Skip to content

Identity & Security Principles

Security as an enabler

Security should be viewed not as a barrier but a fundamental element that supports and enhances business objectives, innovation, and operation efficiency. Robust security measures will enable agility and trust.

Minimum effective toolset

Use the smallest number of tools and solutions necessary to achieve security objective effectively.

Secure supply chain

Ensure the supply chain is secured by ensuring the security, integrity and reliability of all parties responsible for delivery of services or products. This will involve an assessment of security controls and standards of a supplier, and their incident response plans and capability.

Assume when not if

Instead of assuming a security breach might happen, DHCW must assume it will happen and plan accordingly. This will mean elevating response and recovery capabilities to the same status of detection and prevention.

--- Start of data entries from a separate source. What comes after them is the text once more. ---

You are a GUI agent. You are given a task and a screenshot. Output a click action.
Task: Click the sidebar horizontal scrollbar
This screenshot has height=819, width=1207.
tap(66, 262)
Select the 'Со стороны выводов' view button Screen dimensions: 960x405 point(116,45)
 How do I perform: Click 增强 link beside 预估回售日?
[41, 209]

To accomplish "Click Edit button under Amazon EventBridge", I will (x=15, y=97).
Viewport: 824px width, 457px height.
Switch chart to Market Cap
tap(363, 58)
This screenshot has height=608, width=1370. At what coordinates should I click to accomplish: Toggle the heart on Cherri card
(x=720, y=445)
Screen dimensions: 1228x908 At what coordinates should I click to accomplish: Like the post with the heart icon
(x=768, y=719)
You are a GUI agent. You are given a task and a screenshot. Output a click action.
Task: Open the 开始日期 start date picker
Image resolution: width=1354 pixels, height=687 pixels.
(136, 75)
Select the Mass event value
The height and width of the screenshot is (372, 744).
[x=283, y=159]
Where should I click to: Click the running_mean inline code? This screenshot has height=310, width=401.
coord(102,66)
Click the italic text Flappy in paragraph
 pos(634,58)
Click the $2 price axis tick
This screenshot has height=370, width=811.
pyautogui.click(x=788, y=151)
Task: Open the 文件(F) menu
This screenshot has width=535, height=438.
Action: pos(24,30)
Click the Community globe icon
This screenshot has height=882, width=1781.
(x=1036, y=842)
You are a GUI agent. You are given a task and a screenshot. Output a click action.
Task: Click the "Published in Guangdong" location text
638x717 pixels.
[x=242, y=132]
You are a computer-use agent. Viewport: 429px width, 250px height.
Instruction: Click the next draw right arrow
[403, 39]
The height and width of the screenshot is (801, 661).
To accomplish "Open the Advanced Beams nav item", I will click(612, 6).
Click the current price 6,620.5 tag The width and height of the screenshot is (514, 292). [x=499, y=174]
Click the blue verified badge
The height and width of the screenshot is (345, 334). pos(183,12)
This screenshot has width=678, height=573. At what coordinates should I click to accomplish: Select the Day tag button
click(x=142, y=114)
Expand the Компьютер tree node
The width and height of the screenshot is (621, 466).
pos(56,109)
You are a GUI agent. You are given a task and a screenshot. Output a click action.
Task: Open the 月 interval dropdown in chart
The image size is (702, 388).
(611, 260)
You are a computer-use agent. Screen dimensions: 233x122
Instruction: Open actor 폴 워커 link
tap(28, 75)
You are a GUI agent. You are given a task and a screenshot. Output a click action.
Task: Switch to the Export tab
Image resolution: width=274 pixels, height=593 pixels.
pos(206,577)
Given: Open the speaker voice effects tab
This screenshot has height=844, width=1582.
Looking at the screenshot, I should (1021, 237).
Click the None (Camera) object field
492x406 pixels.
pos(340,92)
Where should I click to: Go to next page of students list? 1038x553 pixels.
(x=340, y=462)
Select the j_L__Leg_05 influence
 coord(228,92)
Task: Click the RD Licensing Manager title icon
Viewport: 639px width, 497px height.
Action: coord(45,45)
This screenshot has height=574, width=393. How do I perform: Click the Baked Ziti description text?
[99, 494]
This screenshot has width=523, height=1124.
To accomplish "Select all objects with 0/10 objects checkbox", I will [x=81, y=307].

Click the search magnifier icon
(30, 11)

Design for Isolation where possible

Systems, applications and processes should be compartmentalised where possible. Systems, applications and processes should be designed to isolate components and restrict their interaction unless explicitly required.

Zero Trust

No device, user or system should be automatically trusted whether inside or outside the network perimeter, and must be given the minimum access necessary to complete their tasks (least privilege). All interactions must be monitored and audited.

Defence in depth

Multiple layers of security controls and measures must be implemented to protect systems, infrastructure and data.

Secure by Design

Security must be incorporated into the design and development process of systems, infrastructure and applications from the start of the project, rather than considering security late in the design lifecycle.

Single source of truth

All users, applications and systems rely on a single, consistent, and authoritative source for authentication and user data.

Verify then Trust Emerging Technologies

New technology such as GenAI must be comprehensively evaluated and validated before use by DHCW, particularly for critical systems.

Simple as Possible

Minimise the complexity of the design, implementation and management of systems, applications and processes where possible. Use validated or previously used successful designs where possible.